5. Term of Agreement. The original term of this Agreement shall be the twelve month period commencing on the date of this Agreement. This Agreement shall automatically renew for successive one-year terms, unless sooner terminated upon the termination of Indemnitee’s position as an officer, director, employee or agent of the Company or upon delivery of written notice of termination by the Company to Indemnitee not less than 60 days prior to the date of termination stated in the notice.
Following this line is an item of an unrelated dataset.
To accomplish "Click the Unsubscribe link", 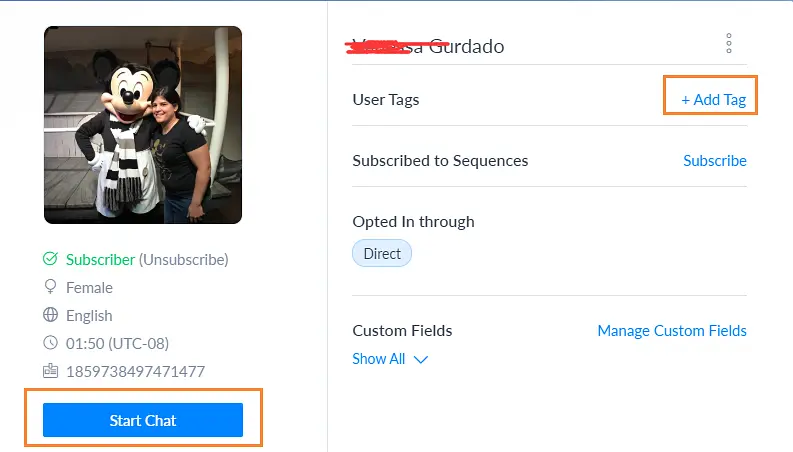I will (183, 259).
Notwithstanding anything in this Agreement to the contrary, the indemnification and advancement of expenses provided pursuant to this Agreement shall survive the termination of this Agreement with respect to all activities, actions or inactions occurring or alleged to have occurred prior to or during the term of this Agreement, and this Agreement shall remain binding upon the Company following the termination hereof with respect to the covered activities, actions or inactions of Indemnitee occurring or alleged to have occurred prior to or during the term of this Agreement.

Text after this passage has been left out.